Copy exactly the lines of the data below, beginning with the line with "Task: Click the five-star" and ending with the line with "Given: Click the red X Delete (削除) icon". Pictures are to be omitted.

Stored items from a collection
____________

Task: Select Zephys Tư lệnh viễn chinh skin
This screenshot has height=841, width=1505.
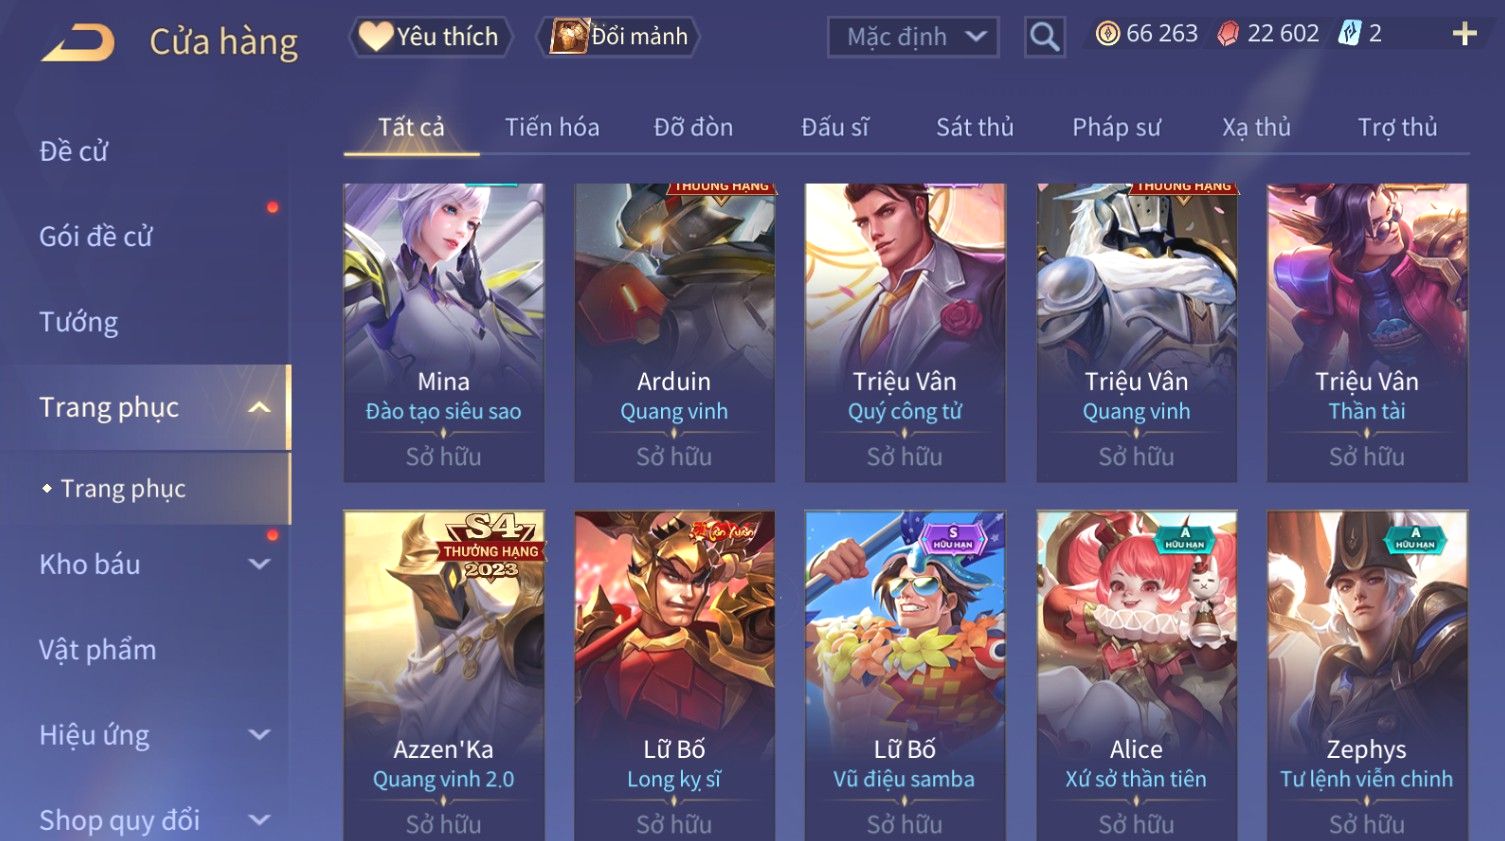Action: tap(1367, 675)
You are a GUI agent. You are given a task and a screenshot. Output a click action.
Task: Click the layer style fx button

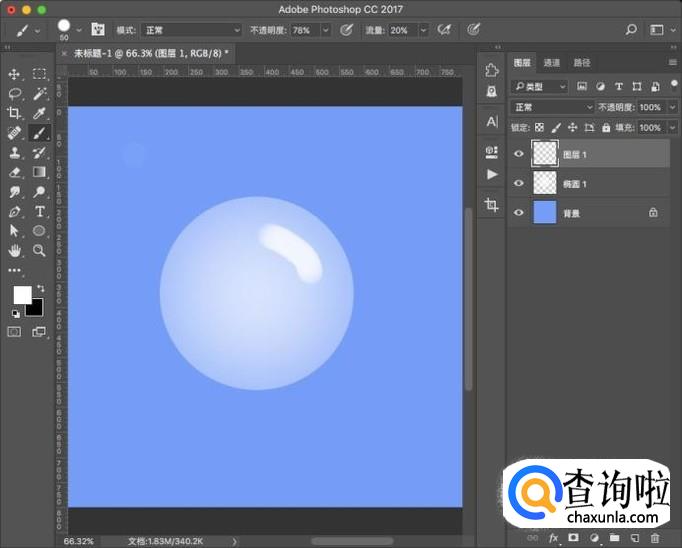tap(552, 538)
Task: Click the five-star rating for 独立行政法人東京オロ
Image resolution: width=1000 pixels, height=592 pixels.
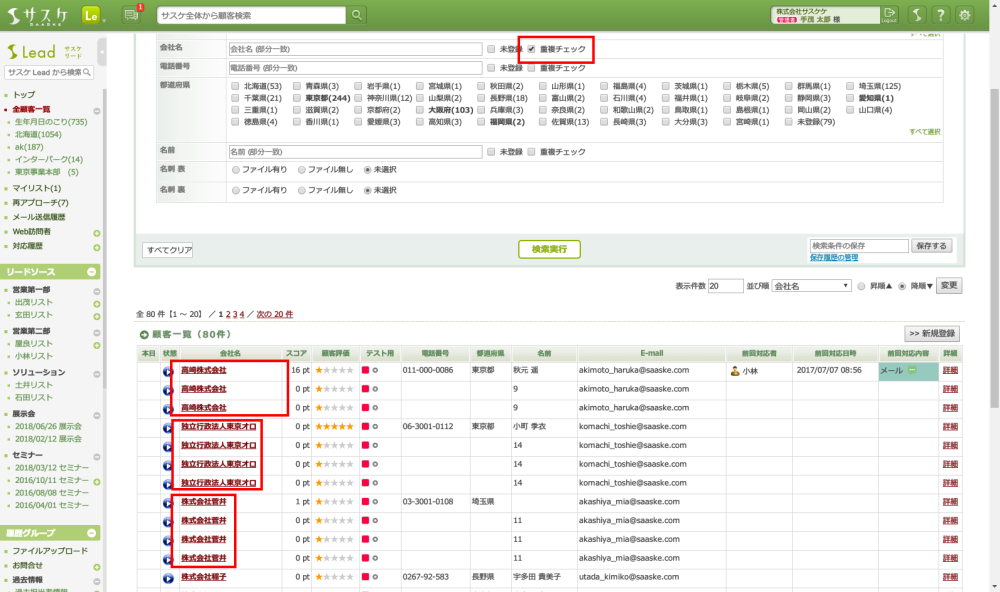Action: (334, 427)
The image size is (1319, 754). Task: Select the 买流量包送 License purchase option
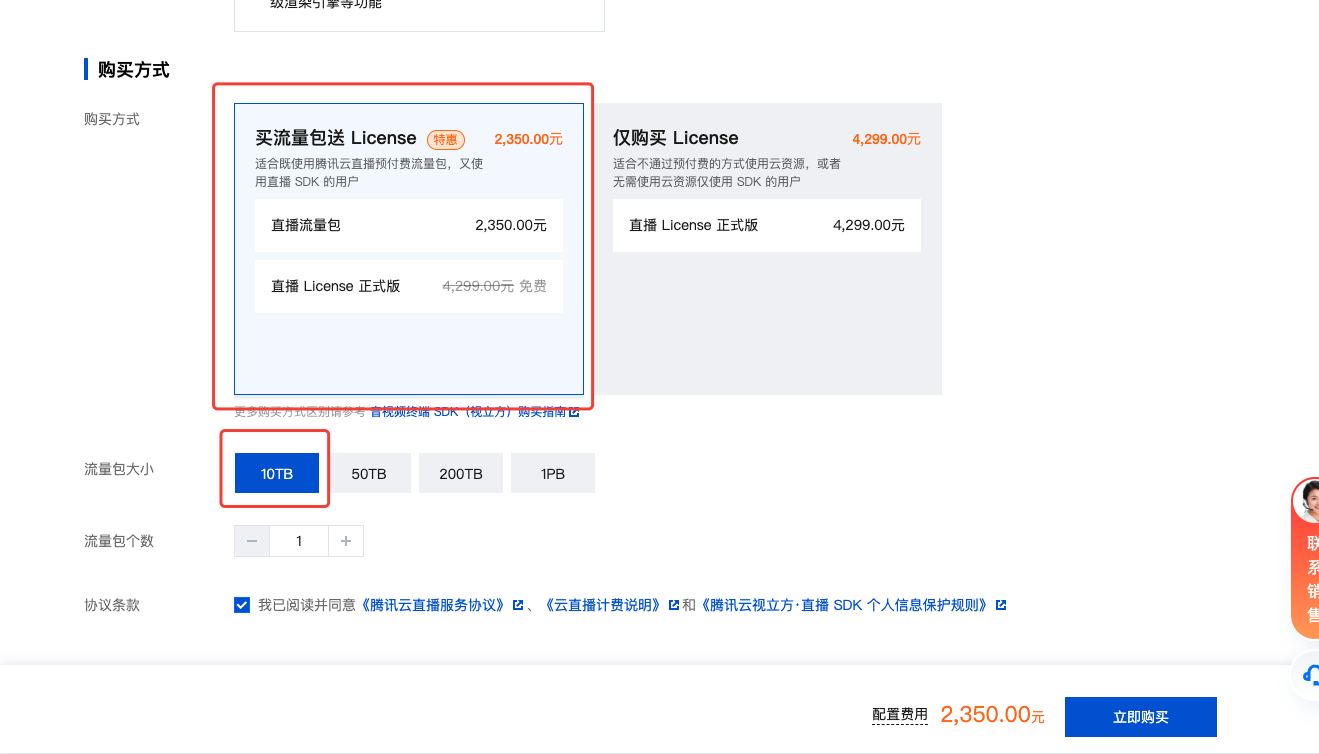tap(408, 248)
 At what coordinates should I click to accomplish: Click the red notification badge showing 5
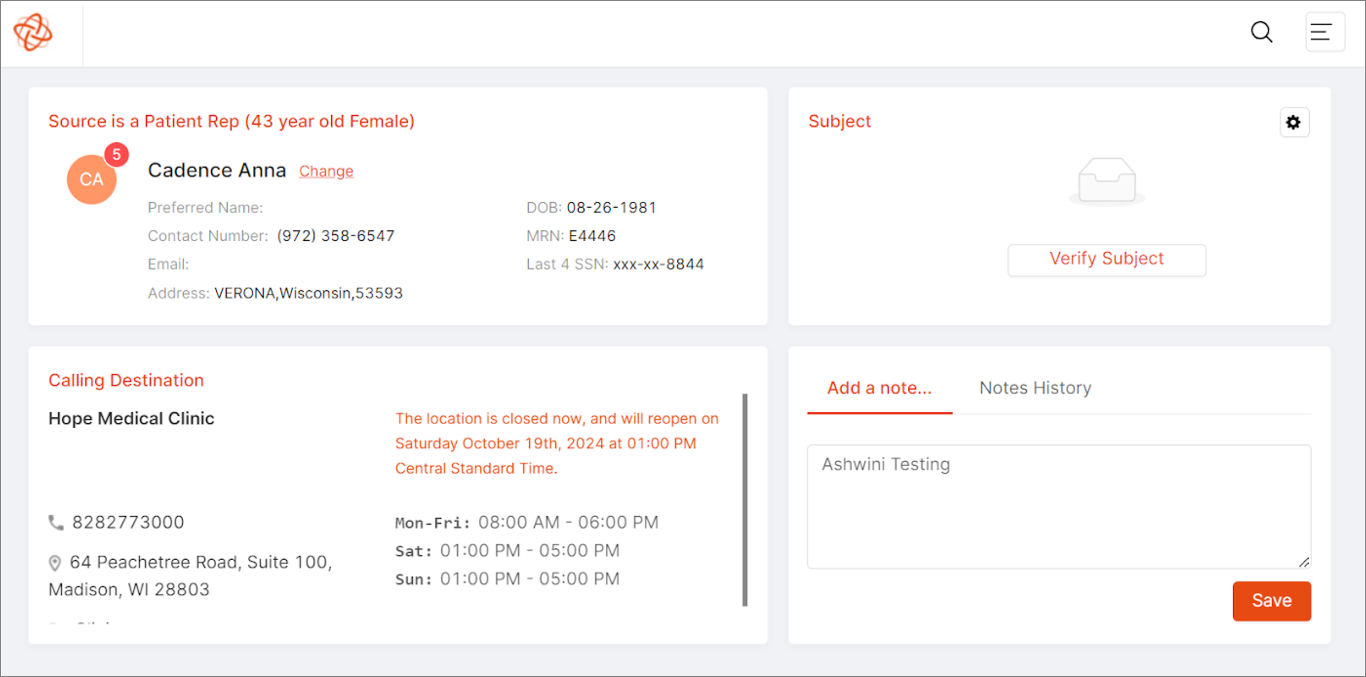[x=116, y=155]
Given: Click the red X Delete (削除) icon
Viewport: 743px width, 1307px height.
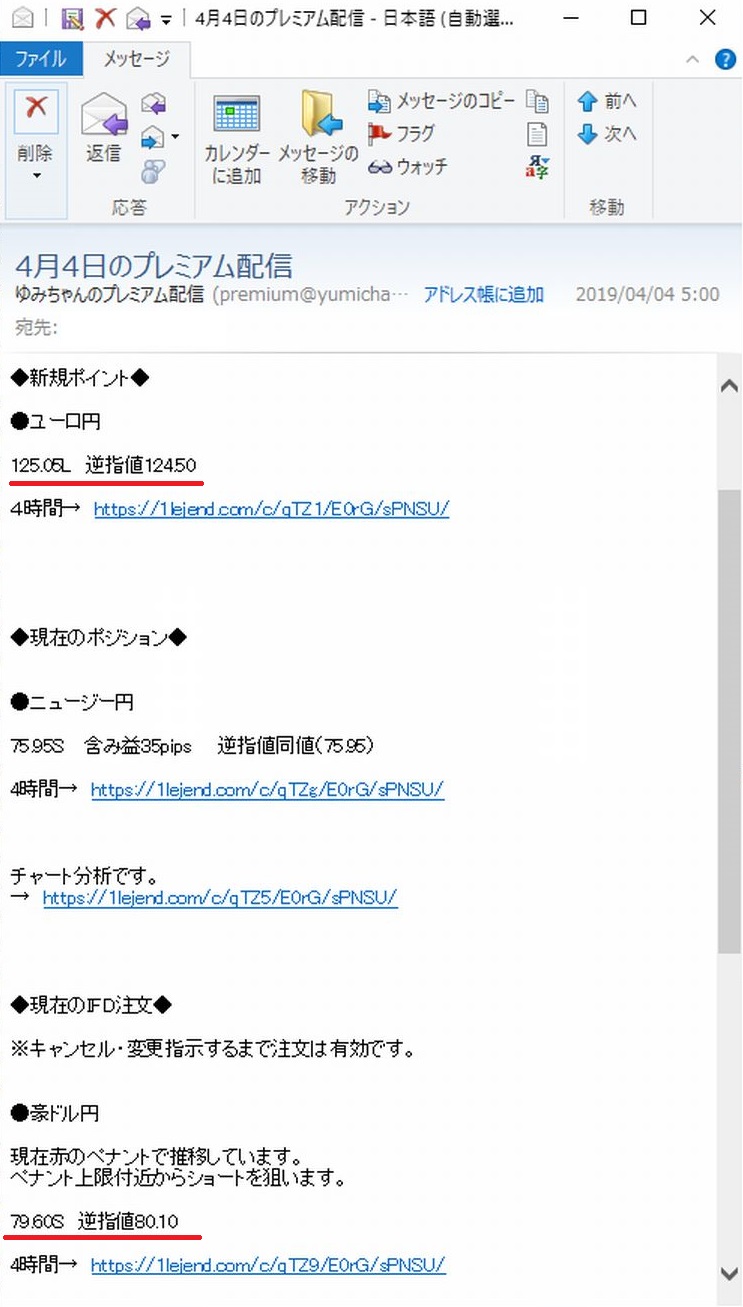Looking at the screenshot, I should pyautogui.click(x=36, y=109).
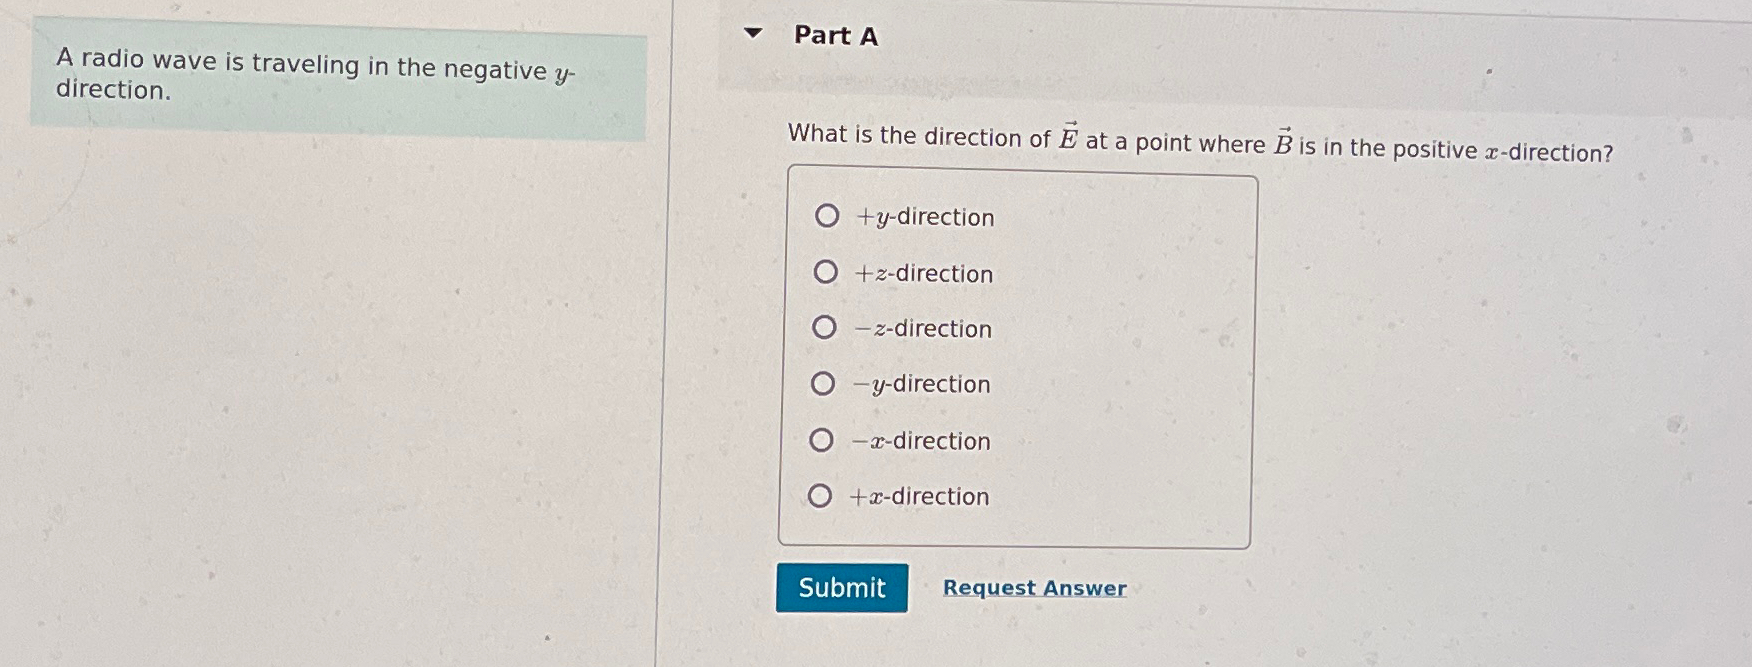Click the green radio wave problem statement box
Screen dimensions: 1752x667
click(338, 82)
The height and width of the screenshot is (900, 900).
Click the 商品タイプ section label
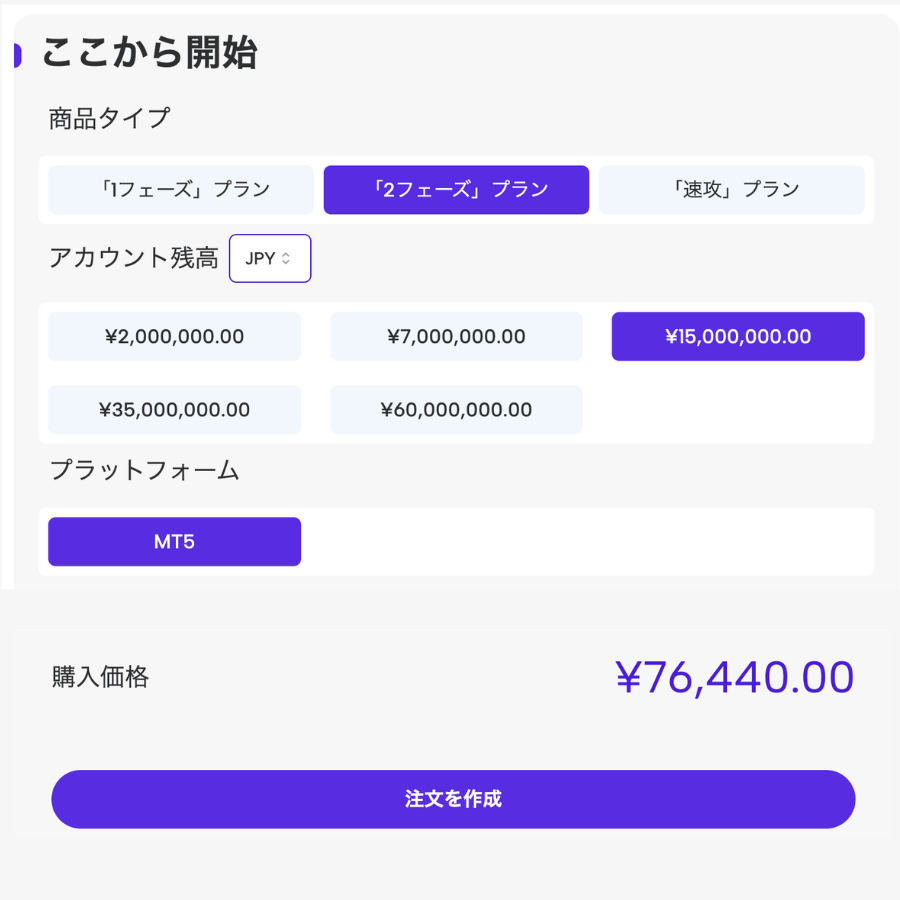[x=109, y=119]
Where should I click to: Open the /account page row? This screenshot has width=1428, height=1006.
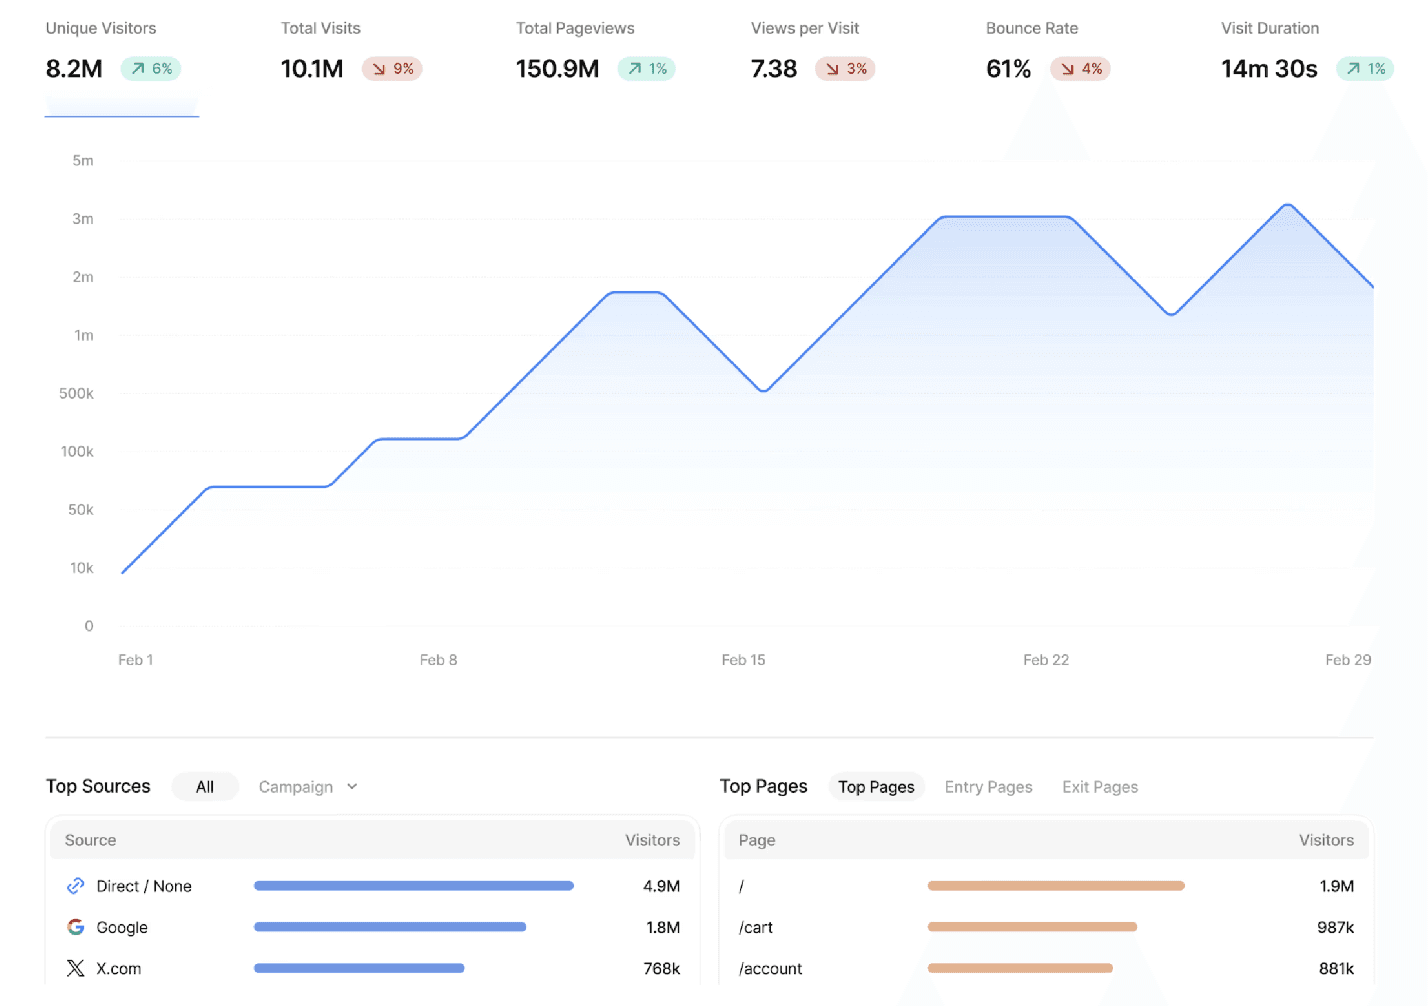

____________

§ **TASK SOLUTION**
Task: Click the five-star rating for 独立行政法人東京オロ
Image resolution: width=1000 pixels, height=592 pixels.
Action: (334, 427)
The image size is (1319, 754). Task: Select the 买流量包送 License purchase option
tap(408, 248)
 At what coordinates should I click to accomplish: Click the red notification badge showing 5
[x=116, y=155]
Given: Click the red X Delete (削除) icon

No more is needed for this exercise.